■ **Tarefa**
Responda com base no trecho abaixo sobre abuso de direito:
1. Que princípio geral os atos em abuso de direito desatendem?
2. Os atos praticados com abuso de direito são considerados atos próprios de quem?
3. Qual artigo do Código Civil de 2002 aborda o tema?

■ **Trecho do texto**
Atos em abuso de direito, pelo óbvio, implicam em desatendimento do princípio geral de boa-fé objetiva. Existem algumas situações que tem sido padronizada pela doutrina e pela jurisprudência, como evidenciadoras desses abusos de direito.

São considerados atos próprios do credor, ou até mesmo conhecidos ainda como atos emulativo, àqueles praticados com abuso de direito.

No anterior Código Civil de 1.916, muito se discutia no que se remetia a sua natureza jurídica. No entanto, atualmente com o Código Civil de 2002 vigente, este tema tem sido abarcado de modo categórico em seu disposto legal, artigo 187 CC/02, onde afirma que “Também comete ato ilícito o titular de um direito que, ao exercê-lo, excede manifestamente os limites impostos pelo seu fim econômico ou social, pela boa-fé ou pelos bons costumes”.

■ **Material de origem**

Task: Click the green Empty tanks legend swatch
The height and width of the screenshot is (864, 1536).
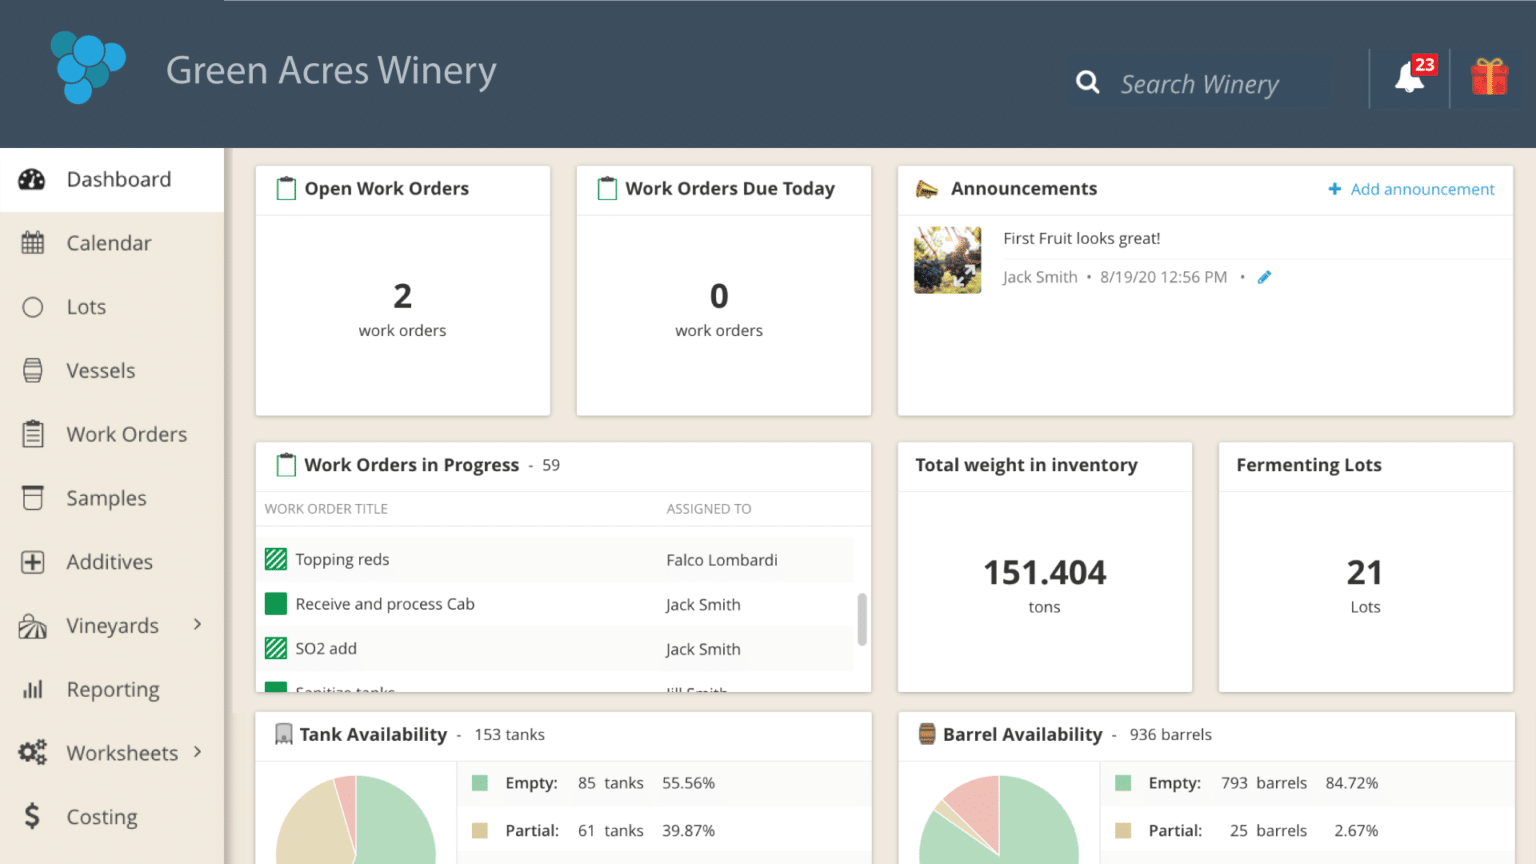Action: pyautogui.click(x=480, y=783)
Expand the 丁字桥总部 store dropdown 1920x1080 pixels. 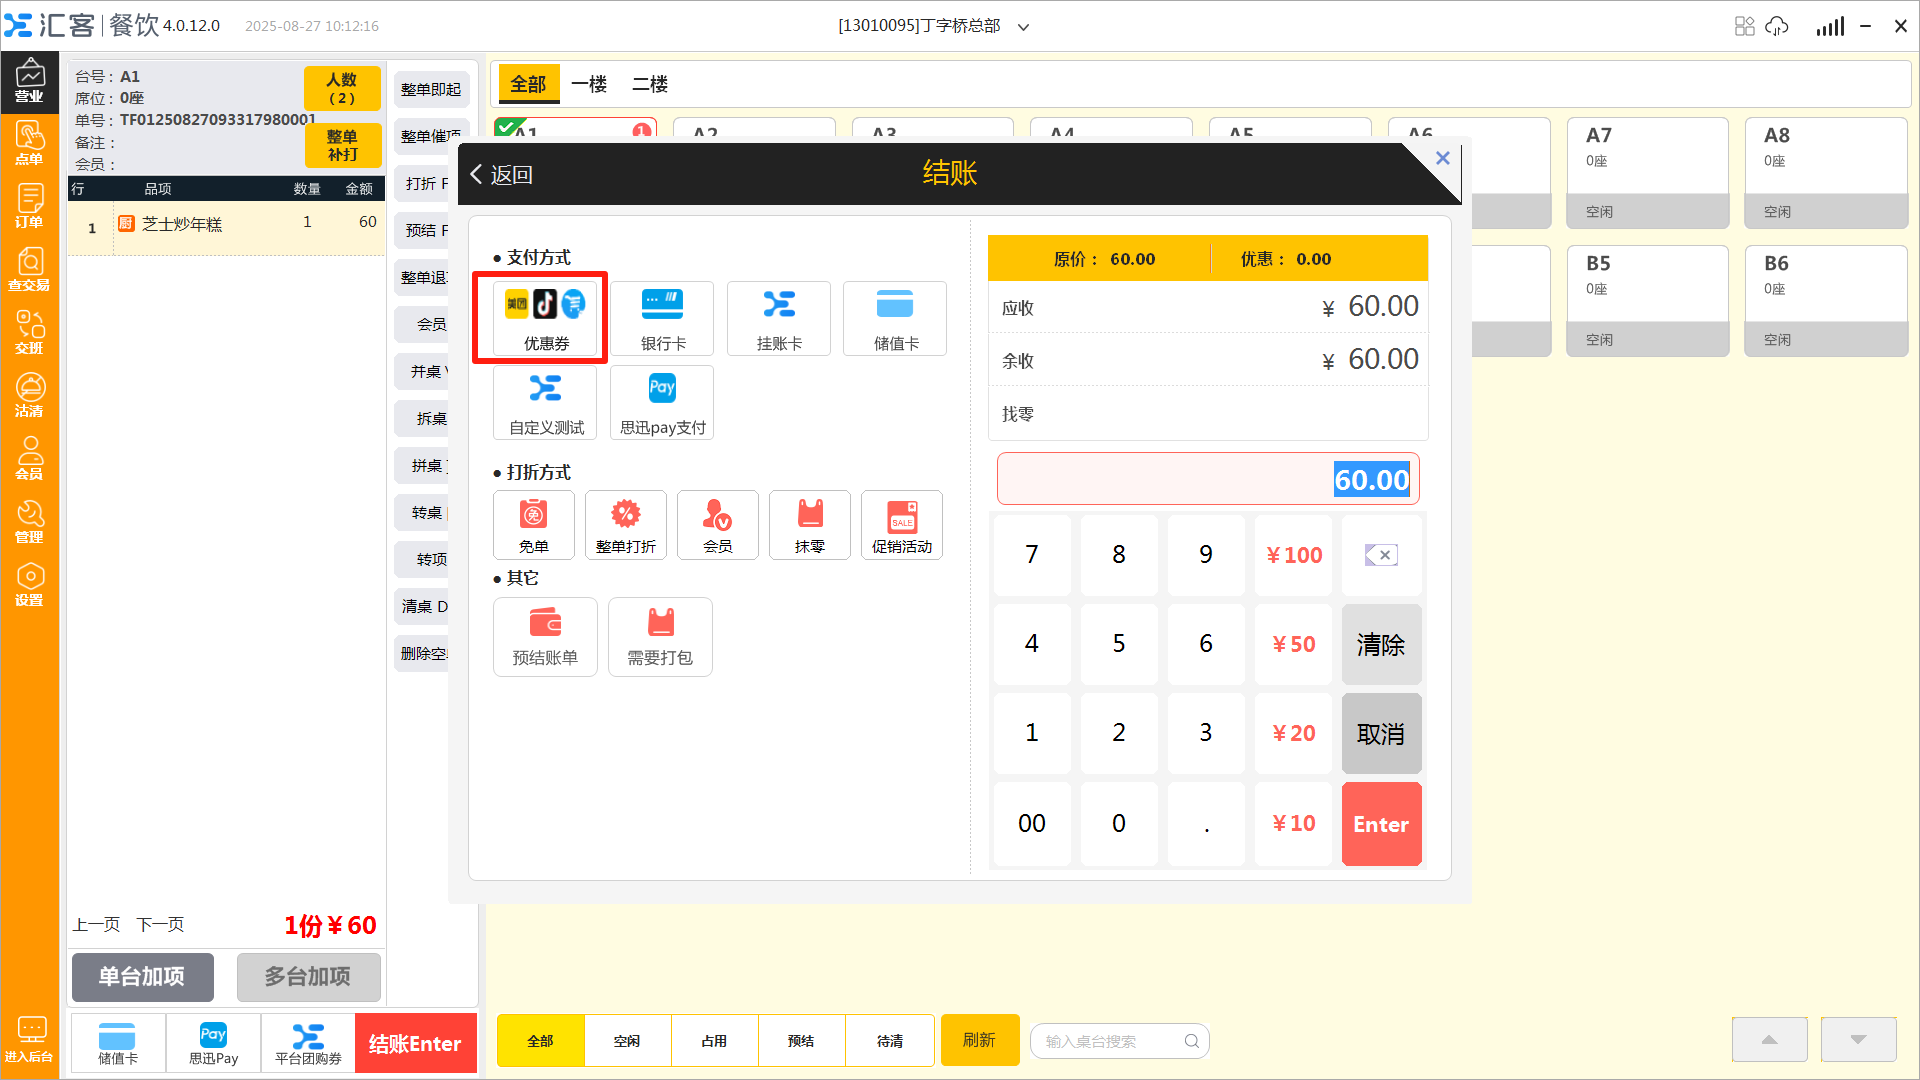(x=1023, y=27)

■ **Resposta**
1. O princípio geral de boa-fé objetiva.
2. Do credor.
3. O artigo 187.